As the lesbian couple’s love affair grows, a dangerous situation develops. Lost in their passion, they began planning and scheming to be together. An accidental murder is committed and an innocent man is arrested for the crime, the two women are face to face, with a horrible moral crisis, fearful; full of guilt and shame, instead of the freedom they so desired.
A murder investigation and trial begins, full of gripping emotion with a very slow pace which drags out. It was rather boring and bland, and to be honest did not hold my attention. The first half of the book slowly builds the suspense as Frances falls for the beautiful and passionate Lily, with the cat and mouse game, desperate, tempting and teasing, sexual tension, deciding if they feel the same way about one another.

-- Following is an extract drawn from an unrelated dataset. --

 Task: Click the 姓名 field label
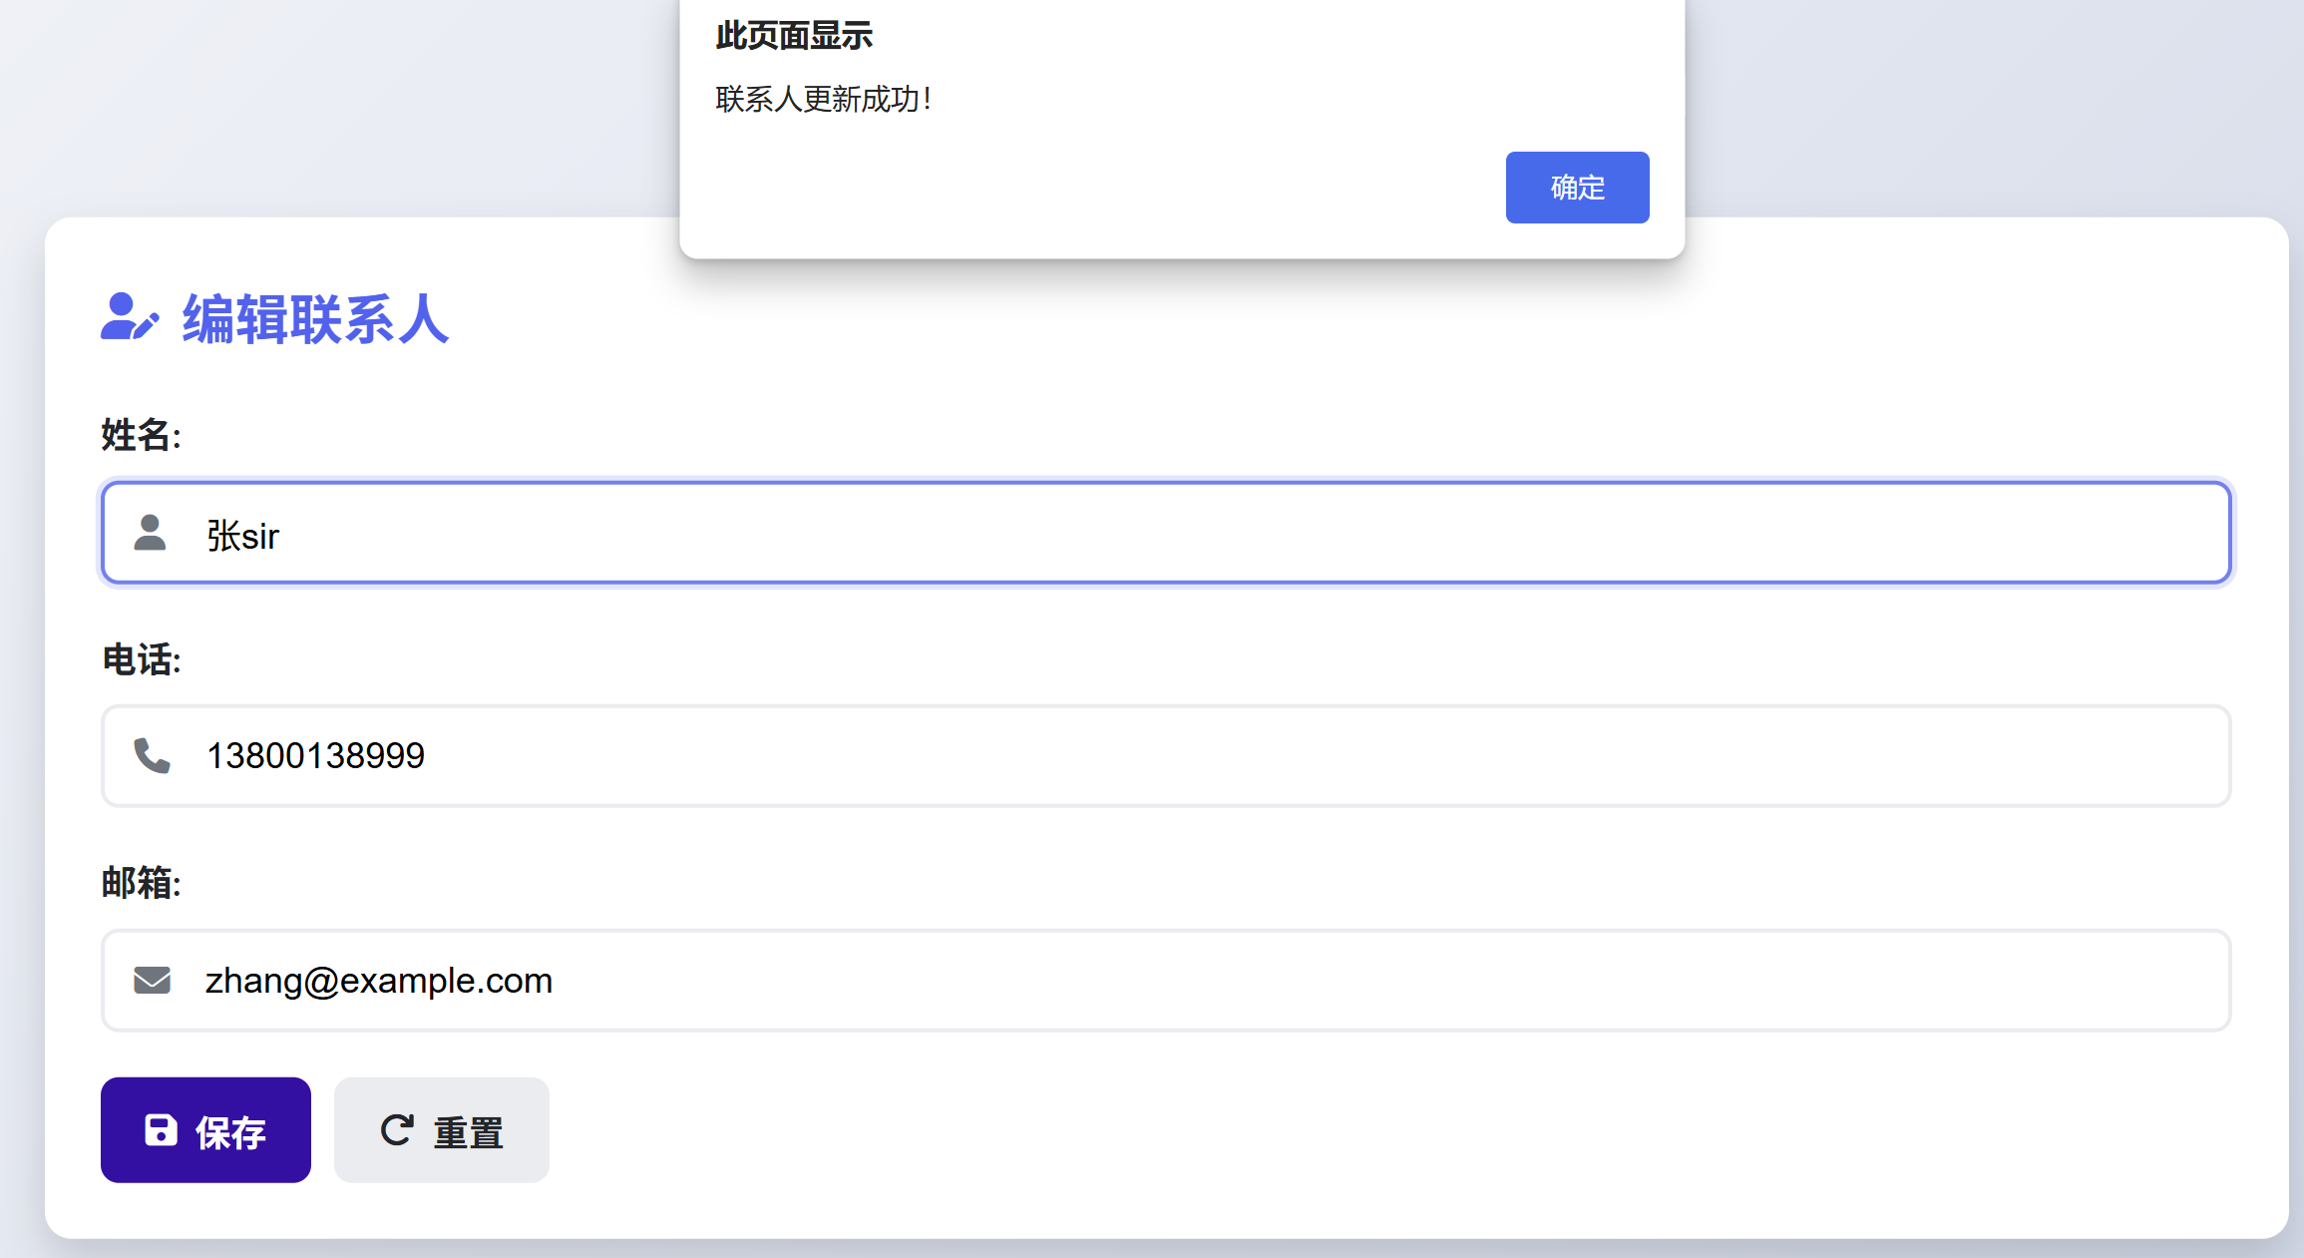pos(141,435)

When they do, the tension and lust heat up, they plan ways to be together in the house as their affair continues. The second half is about the act of violence, the crime, the investigation, and the fallout.
I think the book had some good parts, with the historical and social aspects, the romance, the crime with some good writing and suspense; however, I wanted to fast forward, as the voice was so slow; it appeared as whining and repeating. I read at such a fast pace, I get impatient if a book drags, as have so many ARCs to read. A book has to capture me. This was my first book by Waters, so did not have the prior books to compare to.
This is a very complex and rather intriguing book to read and to review (you have to read it to understand). Possibly because I was listening to the audiobook and caught myself rewinding (to catch something I missed, and wanting to fast forward to get on with it – overall frustrating).
Not sure if it was the narrator, the sinister and dark part of the novel, or just the slow dragging pace. I have read positive and negative reviews, so will make it middle of the road. Recommend reading the book versus the audio version.